This Easy Banana Cream Pie is the perfect dessert for any occasion! With a creamy vanilla pudding filling, ripe bananas, and a buttery crust, it’s a treat that’s both comforting and indulgent. The best part? It’s super easy to make and can be prepared ahead of time. Serve it as a dessert for family gatherings, dinner parties, or just as a sweet treat for yourself.

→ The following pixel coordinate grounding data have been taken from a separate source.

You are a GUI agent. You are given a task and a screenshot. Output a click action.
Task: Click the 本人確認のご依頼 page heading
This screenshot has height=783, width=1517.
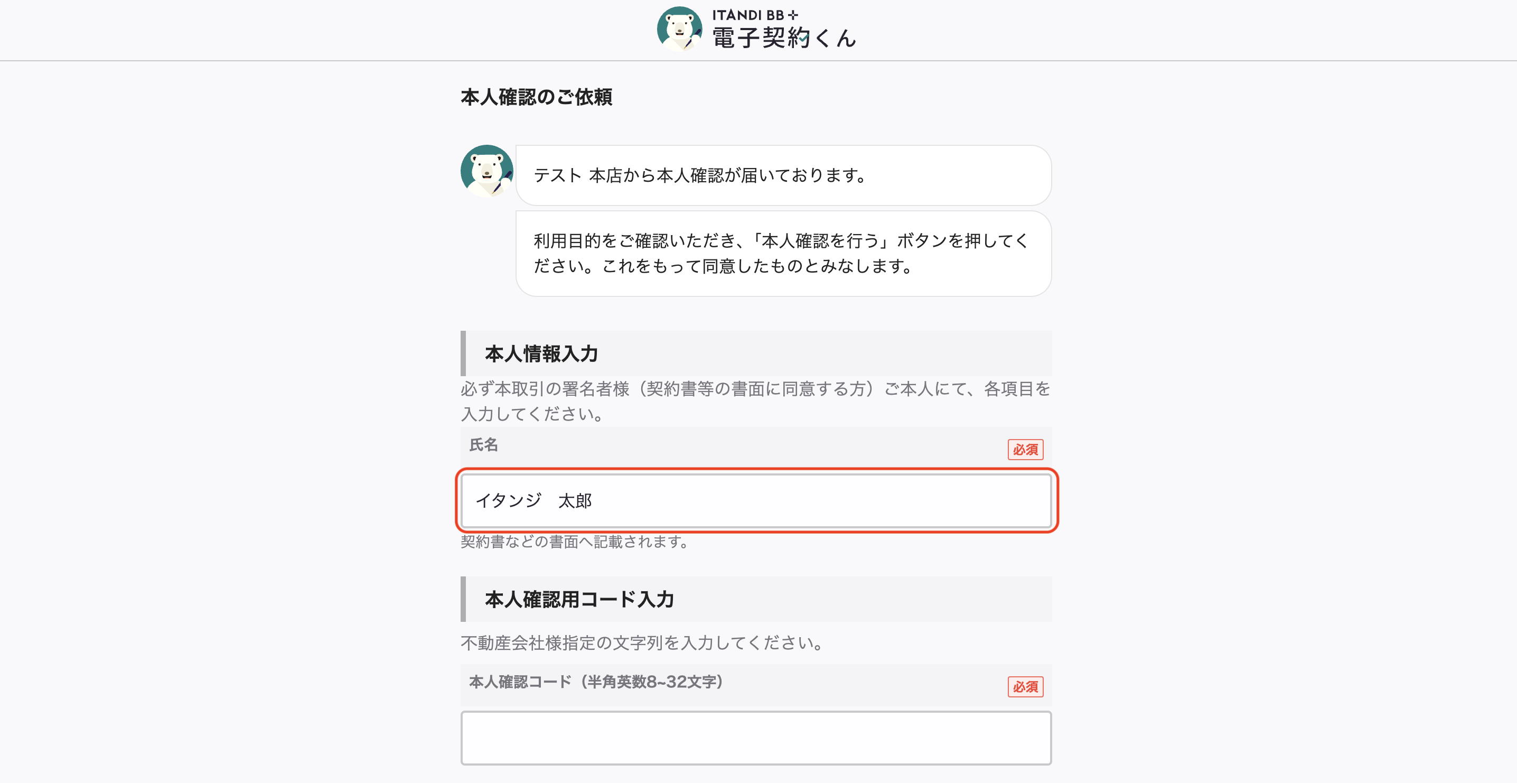pos(536,97)
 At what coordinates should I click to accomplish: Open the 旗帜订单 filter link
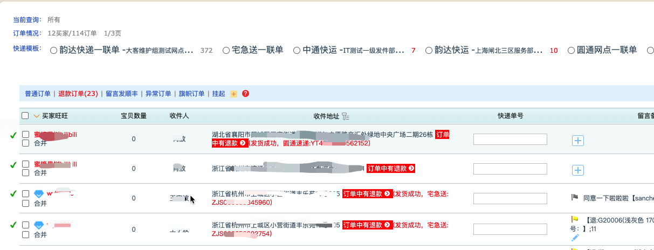[x=191, y=94]

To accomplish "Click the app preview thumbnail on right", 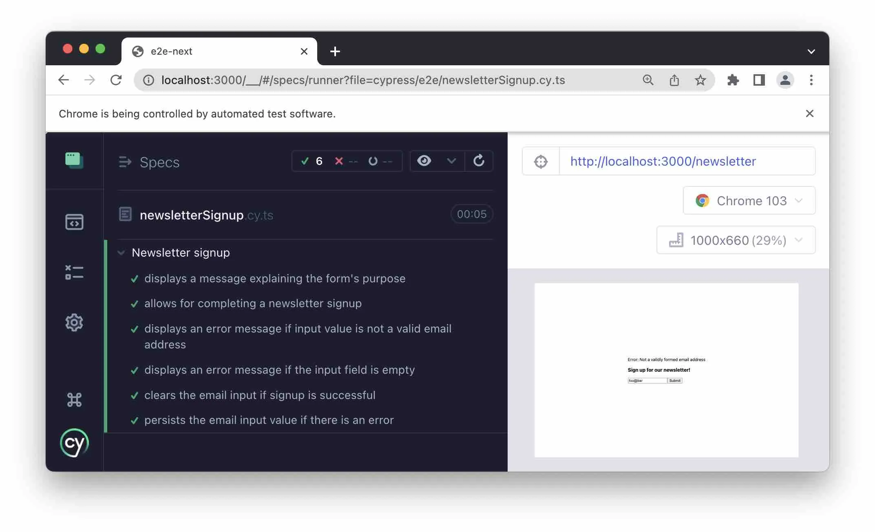I will coord(665,369).
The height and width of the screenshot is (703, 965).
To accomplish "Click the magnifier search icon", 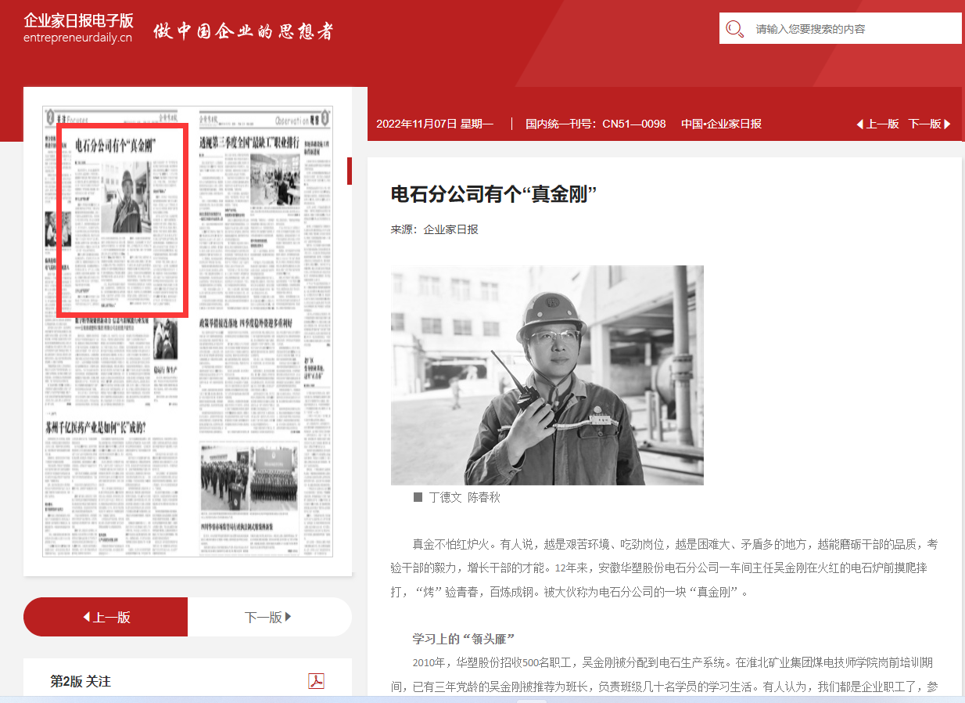I will 734,29.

This no-bake pie is simple, but the results are spectacular.


Ingredients

Scale
  • For the Crust (Choose One):
    • 1 pre-made graham cracker crust (9-inch)
    • or 1 baked pie crust (homemade or store-bought), fully cooled
  • For the Filling:
    • 1 box (3.4 oz) instant vanilla pudding mix
    • 1 ¾ cups cold whole milk
    • ½ cup heavy whipping cream (optional, for added creaminess)
  • Banana Layer:
    • 2 to 3 medium ripe bananas, sliced
  • Topping:
    • 1 cup heavy whipping cream
    • 2 tablespoons powdered sugar
    • ½ teaspoon vanilla extract

Optional garnishes:

  • Toasted coconut flakes
  • Crushed vanilla wafers or graham crackers
  • Additional banana slices for the top
  • A sprinkle of chopped nuts or cinnamon

Instructions

  1. Prepare the Crust:
    • If using a pre-made crust, unwrap and place on your workspace.
    • If using a homemade or frozen store-bought crust, bake and allow it to cool completely before adding the filling.
  2. Make the Pudding Filling:
    • In a mixing bowl, whisk together the instant vanilla pudding mix and 1¾ cups cold milk.
    • Optional: Add ½ cup heavy cream for extra richness.
    • Whisk until smooth and slightly thickened. Set aside.
  3. Slice the Bananas:
    • Peel and slice the bananas into ¼-inch rounds. Set aside enough slices for the top garnish.
  4. Layer the Filling and Bananas:
    • Place a layer of banana slices in the bottom of the crust.
    • Pour half of the pudding mixture over the bananas and spread evenly.
    • Add another layer of banana slices, then top with the remaining pudding mixture.
    • Smooth the top with a spatula.
  5. Whip the Cream Topping:
    • In a chilled mixing bowl, whip 1 cup heavy cream with powdered sugar and vanilla extract until stiff peaks form.
    • Spread or pipe the whipped cream over the top of the pie.
  6. Garnish and Chill:
    • Decorate the top with the reserved banana slices.
    • Optionally, sprinkle with toasted coconut, crushed cookies, or nuts.
    • Cover loosely and refrigerate for at least 4 hours, or overnight for best results.